Атаман, узнав об «историческом» решении казаков, невольно схватился за голову:
— Они с ума сошли!
В Пограничную прибыл подполковник Сакабе, сытый, холеный, чрезмерно спокойный, вызывающий зависть. Высокомерно приподняв одну бровь, он фыркнул, будто породистый восточный кот, которому хозяин вместо козьего молока предложил какую-то несъедобную затирушку из яичной скорлупы:
— Сделайте же что-нибудь!
Атаман испытующе глянул на гостя и ничего не сказал. Находясь здесь, в Пограничной, он мог опираться не только на японцев, а на более сговорчивых и щедрых англичан, на французов, заваливших Приморье своим знаменитым парфюмом и модной одеждой; мог даже договориться с американцами, но не делал этого — по велению своего старшего товарища атамана Семенова ударил по рукам с японцами… Может, совет Семенова был неверным, может, на косоглазых надо было посмотреть кошачьим взглядом, с презрительно поднятой одной бровью, как на него сейчас смотрит Сакабе, и демонстративно отойти в сторону? А?
— Ваше бездействие приведет к тому, что мы прекратим помогать вам, — грозно вскинув вторую бровь, произнес Сакабе. — Понятно, господин атаман?
— Где уж не понять, господин подполковник, — хмуро проговорил Калмыков, — тут даже еж без пенсне все разберет…
Сакабе был знатоком русского языка, но эту мудреную фразу он не мог разобрать и решил промолчать — слишком уж много в нем было загадочного… Причем тут еж? А пенсне? И что должен разобрать еж? Машину, танк, катер? Нет, в русском языке ноги себе сломает даже лошадь. Брови у подполковника сползли вниз, закрыли глаза, он покашлял в кулак и произнес, как обыкновенный деревенский мужичок, забито и безлико:
— Вот!
— Я организую несколько налетов на советы, — поразмышляв немного, сказала атаман, — это заставит большевиков поприжать хвосты.
— Хорошее дело, — одобрил предложение Сакабе, — горсть перца под хвост, — он поднял руки и несколько раз медленно хлопнул в ладони.
Атаман совершил с десяток налетов, но они ни пользы, ни политического веса ему не принесли — калмыковцев окончательно стали считать бандитами. Калмыков выругался: тьфу! Пообещал нескольким пленным казакам — сподвижникам вахмистра Шевченко:
— Скоро иностранцы захватят вашу землю, ваши огороды превратят в нужник, ваших жен переселят в хлевы. Еще раз тьфу!
Закончив свою пламенную речь, Калмыков велел всех пленных расстрелять.

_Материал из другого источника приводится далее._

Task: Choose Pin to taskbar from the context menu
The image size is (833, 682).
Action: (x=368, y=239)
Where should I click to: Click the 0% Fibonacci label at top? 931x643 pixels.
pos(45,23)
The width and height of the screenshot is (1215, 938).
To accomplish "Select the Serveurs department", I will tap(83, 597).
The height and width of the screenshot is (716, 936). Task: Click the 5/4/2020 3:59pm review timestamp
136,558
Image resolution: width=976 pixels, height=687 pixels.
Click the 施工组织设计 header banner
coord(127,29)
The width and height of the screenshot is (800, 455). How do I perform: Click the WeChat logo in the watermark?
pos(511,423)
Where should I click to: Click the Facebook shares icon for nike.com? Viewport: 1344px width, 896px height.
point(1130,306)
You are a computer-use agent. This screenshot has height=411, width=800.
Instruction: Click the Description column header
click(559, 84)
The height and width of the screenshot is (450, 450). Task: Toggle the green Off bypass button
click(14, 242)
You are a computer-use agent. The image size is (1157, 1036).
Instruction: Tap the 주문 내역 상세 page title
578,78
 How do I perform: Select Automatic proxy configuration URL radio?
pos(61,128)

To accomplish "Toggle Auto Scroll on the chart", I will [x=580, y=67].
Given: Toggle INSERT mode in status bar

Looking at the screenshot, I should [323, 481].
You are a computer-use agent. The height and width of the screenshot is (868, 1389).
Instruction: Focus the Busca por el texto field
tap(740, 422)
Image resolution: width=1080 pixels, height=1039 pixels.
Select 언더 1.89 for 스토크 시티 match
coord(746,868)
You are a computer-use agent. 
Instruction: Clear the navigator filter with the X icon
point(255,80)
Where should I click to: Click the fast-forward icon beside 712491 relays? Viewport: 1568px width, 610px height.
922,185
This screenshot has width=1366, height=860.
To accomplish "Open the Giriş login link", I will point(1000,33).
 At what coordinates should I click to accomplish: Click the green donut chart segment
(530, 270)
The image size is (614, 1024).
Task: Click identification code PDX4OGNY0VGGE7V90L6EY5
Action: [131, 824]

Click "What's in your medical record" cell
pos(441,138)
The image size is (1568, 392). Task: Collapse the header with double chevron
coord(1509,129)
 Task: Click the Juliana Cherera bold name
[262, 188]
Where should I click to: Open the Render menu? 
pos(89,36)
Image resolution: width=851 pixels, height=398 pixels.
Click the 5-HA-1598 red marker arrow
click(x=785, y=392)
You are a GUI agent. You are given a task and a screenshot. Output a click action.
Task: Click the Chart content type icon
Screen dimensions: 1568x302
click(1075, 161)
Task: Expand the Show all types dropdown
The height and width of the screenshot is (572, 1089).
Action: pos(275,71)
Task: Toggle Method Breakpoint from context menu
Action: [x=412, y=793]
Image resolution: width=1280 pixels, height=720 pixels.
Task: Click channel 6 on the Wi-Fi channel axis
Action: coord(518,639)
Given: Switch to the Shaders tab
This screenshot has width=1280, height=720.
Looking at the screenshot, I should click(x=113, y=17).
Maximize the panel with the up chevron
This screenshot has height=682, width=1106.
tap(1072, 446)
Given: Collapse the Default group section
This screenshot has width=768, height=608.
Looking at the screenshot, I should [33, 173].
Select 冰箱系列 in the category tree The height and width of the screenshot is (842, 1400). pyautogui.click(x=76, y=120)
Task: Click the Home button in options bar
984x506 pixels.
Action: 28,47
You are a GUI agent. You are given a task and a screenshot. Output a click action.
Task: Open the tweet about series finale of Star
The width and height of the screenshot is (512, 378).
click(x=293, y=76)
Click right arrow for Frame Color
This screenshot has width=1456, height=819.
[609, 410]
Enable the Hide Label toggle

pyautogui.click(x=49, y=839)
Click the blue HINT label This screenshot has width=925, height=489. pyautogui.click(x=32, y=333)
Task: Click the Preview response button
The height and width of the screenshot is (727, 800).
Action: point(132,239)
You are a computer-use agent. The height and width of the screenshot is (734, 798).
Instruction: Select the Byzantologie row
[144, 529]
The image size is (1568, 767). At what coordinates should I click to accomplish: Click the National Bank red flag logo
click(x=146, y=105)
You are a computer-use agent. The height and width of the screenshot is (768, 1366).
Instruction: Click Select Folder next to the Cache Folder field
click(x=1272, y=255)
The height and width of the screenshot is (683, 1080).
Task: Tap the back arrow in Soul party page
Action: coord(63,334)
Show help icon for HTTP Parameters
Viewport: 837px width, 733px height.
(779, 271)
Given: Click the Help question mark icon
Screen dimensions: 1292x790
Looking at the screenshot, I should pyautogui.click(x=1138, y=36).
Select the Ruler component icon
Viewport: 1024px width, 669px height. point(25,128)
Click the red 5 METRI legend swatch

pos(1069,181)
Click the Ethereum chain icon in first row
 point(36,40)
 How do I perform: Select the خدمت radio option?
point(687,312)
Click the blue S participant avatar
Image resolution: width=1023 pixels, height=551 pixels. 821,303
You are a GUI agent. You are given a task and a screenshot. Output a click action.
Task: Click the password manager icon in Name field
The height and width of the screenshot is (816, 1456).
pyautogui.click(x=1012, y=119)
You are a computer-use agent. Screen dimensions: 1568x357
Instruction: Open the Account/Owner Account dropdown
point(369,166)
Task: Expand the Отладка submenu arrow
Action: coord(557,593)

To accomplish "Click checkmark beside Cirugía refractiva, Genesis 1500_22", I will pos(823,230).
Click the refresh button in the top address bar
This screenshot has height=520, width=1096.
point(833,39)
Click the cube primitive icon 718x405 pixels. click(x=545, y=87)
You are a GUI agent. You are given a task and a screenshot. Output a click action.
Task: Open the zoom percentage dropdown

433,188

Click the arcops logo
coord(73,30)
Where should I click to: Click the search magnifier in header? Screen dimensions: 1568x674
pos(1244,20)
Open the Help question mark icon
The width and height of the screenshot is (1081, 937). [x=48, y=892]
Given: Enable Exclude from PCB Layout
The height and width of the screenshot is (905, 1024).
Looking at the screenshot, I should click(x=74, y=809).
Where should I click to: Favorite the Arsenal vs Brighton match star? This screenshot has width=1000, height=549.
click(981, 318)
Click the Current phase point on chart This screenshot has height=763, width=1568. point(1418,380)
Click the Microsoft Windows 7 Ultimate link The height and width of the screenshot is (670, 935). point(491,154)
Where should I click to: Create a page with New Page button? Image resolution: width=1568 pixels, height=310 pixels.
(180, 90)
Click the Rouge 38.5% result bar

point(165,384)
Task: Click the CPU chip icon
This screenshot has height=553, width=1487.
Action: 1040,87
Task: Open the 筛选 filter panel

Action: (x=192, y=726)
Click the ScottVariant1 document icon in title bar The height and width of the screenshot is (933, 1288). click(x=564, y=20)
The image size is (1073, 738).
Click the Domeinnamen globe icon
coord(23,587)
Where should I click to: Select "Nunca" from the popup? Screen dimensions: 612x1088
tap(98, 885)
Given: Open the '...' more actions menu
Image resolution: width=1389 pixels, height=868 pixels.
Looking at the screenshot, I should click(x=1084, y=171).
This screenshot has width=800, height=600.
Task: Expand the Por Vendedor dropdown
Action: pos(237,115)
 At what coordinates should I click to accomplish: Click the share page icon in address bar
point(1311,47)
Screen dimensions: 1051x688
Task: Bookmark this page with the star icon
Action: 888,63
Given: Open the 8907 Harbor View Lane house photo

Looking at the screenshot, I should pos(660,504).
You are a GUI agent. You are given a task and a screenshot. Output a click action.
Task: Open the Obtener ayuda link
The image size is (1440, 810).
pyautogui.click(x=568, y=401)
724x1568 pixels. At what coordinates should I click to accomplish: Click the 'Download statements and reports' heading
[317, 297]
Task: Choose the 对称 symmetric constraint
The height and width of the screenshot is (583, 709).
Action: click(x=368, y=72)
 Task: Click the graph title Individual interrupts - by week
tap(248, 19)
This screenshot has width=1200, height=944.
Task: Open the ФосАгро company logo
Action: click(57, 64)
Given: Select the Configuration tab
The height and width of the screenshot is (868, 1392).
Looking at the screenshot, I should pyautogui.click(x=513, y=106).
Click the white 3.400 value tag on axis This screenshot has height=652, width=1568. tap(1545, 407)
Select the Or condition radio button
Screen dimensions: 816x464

Маленький Ванька как в воду глядел — в конце июня восемнадцатого года в Приморье пришли чехословаки и свергли советскую власть. Над Владивостоком взвились полосатые флаги — торговые, про которые здешние люди уже совсем забыли, и приморцы начали поговаривать об отделении их земли от России.
Это очень устраивало иностранцев. Подполковник Сакабе вновь приехал к Калмыкову.
— Подкиньте-ка дровишек в костер, господин атаман, — велел он.
— Есть! — послушно вытянулся во «фрунт» Калмыков.
— Чехословаков трогать, естественно, не надо, а вот своих, с желтыми лампасами и красными бантами, которые можете трепать сколько угодно.
— Вы имеет в виду казаков, перешедших на сторону большевиков?
— Их я и имею в виду, господин атаман.
Калмыков усмехнулся и довольно потер руки:
— Будьте уверены, — я им покажу, как в бубликах надо делать дырки.
— Вот-вот, — милостиво разрешил атаману «делать в бубликах дырки» подполковник Сакабе, хотя и не понял, зачем это нужно. — Действуйте!
У Калмыкова было сто пятьдесят сабель, у чехословаков — сила. Несчесть. Сотни тысяч человек, вооруженных до зубов, с пулеметами и артиллерией, захвативших Траннсиб — главную железнодорожную магистраль России, очень злобных; русских чехословаки не считали за людей, боялись только казаков — кичливых, высокомерных. Этому они научились у немцев, имевших одну цель: раз они попали в богатую страну Россию, то отсюда грех уехать нищими. Главное — хорошо набить мошну. Все остальное было для чехословаков мелочью, второстепенными деталями, мусором, пылью, тем самым, на что совершенно не следует обращать внимания.
А если кто-то вздумает сопротивляться или выступать против, то разговор с этими людьми вести на языке пулеметов — и только на этом языке.
Калмыков понимал — нужно снова объявлять среди казаков мобилизацию, иначе его войско так и останется карликовым и никто с ним считаться не будет, более того, — иностранные атташе даже перестанут с ним здороваться.